■ **Provided text**

# # # #

Given two integers N and M, the task is to calculate the minimum number of moves to change N to M, where In one move it is allowed to add any divisor of the current value of N to N itself except 1. Print “-1” if it is not possible.

Example

Input: N = 4, M = 24
Output: 5
Explanation: The given value of N can be converted into M using the following steps: (4)+2 -> (6)+2 -> (8)+4 -> (12)+6 ->  (18)+6 -> 24. Hence, the count of moves is 5 which is the minimum possible.

Input: N = 4, M = 576
Output: 14

 

BFS Approach: The given problem has already been discussed in Set 1 of this article which using the Breadth First Traversal to solve the given problem. 

Approach: This article focused on a different approach based on Dynamic Programming. Below are the steps to follow:

  • Create a 1-D array dp[], where dp[i] stores the minimum number of operations to reach i from N. Initially, dp[N+1… M] = {INT_MAX} and dp[N] = 0.
  • Iterate through the range [N, M] using a variable i and for each i, iterate through all the factors of the given number i. For a factor X, the DP relation can be define as follows:

dp[i + X] = min( dp[i], dp[i + X])

  • The value stored at dp[M] is the required answer.

Below is the implementation of the above approach: 

C++




// C++ implementation for the above approach
#include <bits/stdc++.h>
using namespace std;
 
// Function to find the minimum count of
// operations to convert N to M
int minOperationCnt(int N, int M)

# # # #

(Recorded data)
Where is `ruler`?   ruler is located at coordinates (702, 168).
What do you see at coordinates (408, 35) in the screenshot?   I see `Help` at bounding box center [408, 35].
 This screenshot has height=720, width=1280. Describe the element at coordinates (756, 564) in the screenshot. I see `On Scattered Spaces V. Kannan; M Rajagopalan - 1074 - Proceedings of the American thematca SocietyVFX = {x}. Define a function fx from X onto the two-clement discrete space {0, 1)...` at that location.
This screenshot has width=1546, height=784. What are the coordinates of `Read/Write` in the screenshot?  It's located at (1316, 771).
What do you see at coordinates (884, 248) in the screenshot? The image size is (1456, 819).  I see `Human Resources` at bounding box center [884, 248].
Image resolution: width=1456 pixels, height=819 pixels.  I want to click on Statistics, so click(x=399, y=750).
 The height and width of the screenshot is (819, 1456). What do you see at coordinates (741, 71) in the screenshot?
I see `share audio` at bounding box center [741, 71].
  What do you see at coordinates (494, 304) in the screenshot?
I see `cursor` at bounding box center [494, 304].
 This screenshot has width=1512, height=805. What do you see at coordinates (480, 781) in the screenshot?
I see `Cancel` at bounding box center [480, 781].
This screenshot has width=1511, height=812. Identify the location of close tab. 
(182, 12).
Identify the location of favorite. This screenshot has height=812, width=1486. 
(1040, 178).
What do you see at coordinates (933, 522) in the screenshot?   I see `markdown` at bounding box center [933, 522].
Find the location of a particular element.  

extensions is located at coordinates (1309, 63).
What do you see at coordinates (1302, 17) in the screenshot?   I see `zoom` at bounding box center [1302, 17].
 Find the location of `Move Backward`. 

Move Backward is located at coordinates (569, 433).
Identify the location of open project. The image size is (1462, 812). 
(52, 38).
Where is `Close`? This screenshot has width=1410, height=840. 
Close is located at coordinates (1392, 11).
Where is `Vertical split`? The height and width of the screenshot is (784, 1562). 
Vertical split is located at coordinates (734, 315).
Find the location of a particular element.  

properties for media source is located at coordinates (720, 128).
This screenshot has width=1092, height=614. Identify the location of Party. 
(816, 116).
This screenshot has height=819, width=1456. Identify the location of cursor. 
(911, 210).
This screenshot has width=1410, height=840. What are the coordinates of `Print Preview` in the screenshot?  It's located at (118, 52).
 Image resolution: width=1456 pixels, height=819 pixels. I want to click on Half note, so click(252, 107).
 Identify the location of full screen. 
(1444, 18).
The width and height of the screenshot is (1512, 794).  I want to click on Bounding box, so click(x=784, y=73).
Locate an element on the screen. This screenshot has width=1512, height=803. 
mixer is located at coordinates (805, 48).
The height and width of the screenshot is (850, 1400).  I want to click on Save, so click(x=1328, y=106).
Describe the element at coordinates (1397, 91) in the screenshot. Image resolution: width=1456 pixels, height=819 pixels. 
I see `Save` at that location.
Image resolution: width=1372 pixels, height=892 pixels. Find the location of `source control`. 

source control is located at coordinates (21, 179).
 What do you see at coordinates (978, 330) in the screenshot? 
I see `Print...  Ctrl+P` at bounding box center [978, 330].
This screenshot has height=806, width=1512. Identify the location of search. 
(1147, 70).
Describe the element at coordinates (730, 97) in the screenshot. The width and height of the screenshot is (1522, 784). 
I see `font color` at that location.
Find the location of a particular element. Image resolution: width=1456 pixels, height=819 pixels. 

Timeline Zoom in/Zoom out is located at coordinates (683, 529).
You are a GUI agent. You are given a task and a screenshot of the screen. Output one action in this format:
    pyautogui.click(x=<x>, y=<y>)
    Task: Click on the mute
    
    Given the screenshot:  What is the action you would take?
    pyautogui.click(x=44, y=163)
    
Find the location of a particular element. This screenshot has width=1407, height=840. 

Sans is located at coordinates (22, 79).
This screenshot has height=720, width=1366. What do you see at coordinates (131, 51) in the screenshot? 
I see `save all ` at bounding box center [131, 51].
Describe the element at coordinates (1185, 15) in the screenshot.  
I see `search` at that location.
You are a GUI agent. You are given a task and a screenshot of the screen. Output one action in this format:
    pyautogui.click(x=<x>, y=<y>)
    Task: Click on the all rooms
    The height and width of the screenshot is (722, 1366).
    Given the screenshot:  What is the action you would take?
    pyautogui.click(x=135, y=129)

# # # #

■ **Requests**
[1] Can you copy the article on converting N to M, starting with "Approach: This article" and going on through "and dp[N] = 0."?
[2] Using the article on converting N to M, what are the answers to these questions?
(a) What should be printed if changing N to M is not possible?
(b) What output is given for the input N = 4, M = 576?
(c) Which traversal was used to solve the problem in Set 1?
[3] How would you sum up the article on converting N to M in two sentences?

■ **Solutions below**
[1]
Approach: This article focused on a different approach based on Dynamic Programming. Below are the steps to follow:

  • Create a 1-D array dp[], where dp[i] stores the minimum number of operations to reach i from N. Initially, dp[N+1… M] = {INT_MAX} and dp[N] = 0.

[2]
(a) "-1"
(b) 14
(c) Breadth First Traversal

[3] The article asks for the minimum number of moves to change N to M, where each move adds a divisor of the current value other than 1, and -1 is printed if this is not possible. Instead of the Breadth First Traversal used in Set 1, it takes a dynamic programming approach: an array dp[] stores the minimum operations to reach each value from N, the range [N, M] is iterated through the factors of each number, and dp[M] holds the answer.